Influences on the spatial pattern of soil carbon and nitrogen in forested and non-forested riparian zones in the Atlantic Coastal Plain of the Delaware River Basin

•Soil C and N content was comparatively greater in riparian zone soils sampled here.•Soil C content in forested and non-forested riparian soils was not different.•MRT analysis was able to explain >50% of the variability in soil C and N content.•This approach can identify those riparian areas with potential to sequester soil C.

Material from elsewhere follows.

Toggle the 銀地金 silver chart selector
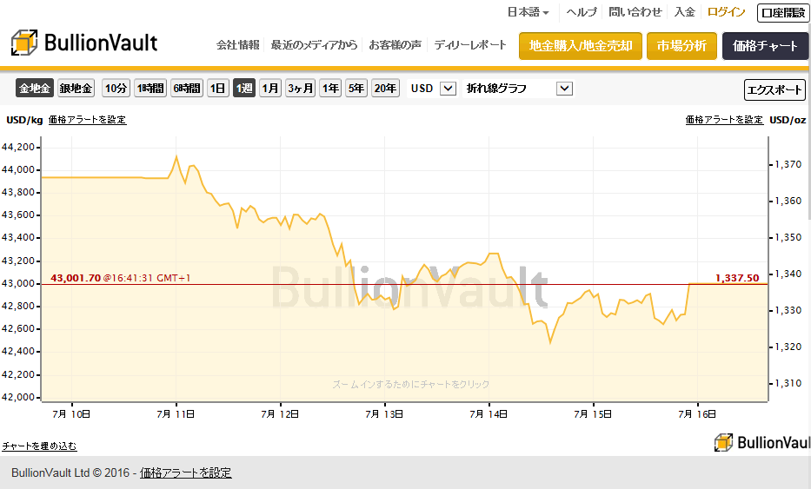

This study investigated the landscape characteristics that influence C and N in unsaturated surface soils of riparian zones along 1st to 3rd order streams in the Atlantic Coastal Plain of the Delaware River Basin. Unsaturated surface soils (0–30 cm) were sampled in forested and non-forested sites at 29 locations throughout S New Jersey and SE Pennsylvania. Overall, the soil %C and %N in forested and non-forested riparian sites studied in this investigation were comparable to similar riparian zone soils in eastern North America. However, the soil C and N contents of these Atlantic Coastal Plain soils were 3 to 8-fold greater which underscores the value of these riparian soils as C pools. Soil C content (100.3 ± 15.0 Mg ha−1) in forested riparian sites was consistently higher but not statistically different (P > 0.05) from soil C content (90.6 ± 12.1 Mg ha−1) in non-forested riparian sites. Likewise, neither soil N storage or the C:N ratio were different between the contrasting land covers but forested sites with forest floor organic horizons had significantly greater (82%, P = 0.004) soil C storage than the non-forested sites. Of the forested sites, 70% did not have organic horizons. All of the forested sites without organic horizons had abundant earthworms and comparisons of sites with and without forest floor suggests that earthworms and the removal of native forest cover may be responsible for a loss of 75–93 Mg ha−1 of soil C from these riparian zones. Multivariate regression tree analysis was able to explain ⩾50% of the variability in soil C and N and as much as 68% of the variability in the C:N ratio. The analysis indicated that watershed-scale land cover, local soil series, and elevation above the active channel had the greatest influence on C and N storage. Moreover, this analysis indicated that a combination of easily measured, reach-scale characteristics and GIS-based watershed-scale variables can be used to estimate regional riparian soil C pools and identify restoration sites with the potential to store soil C.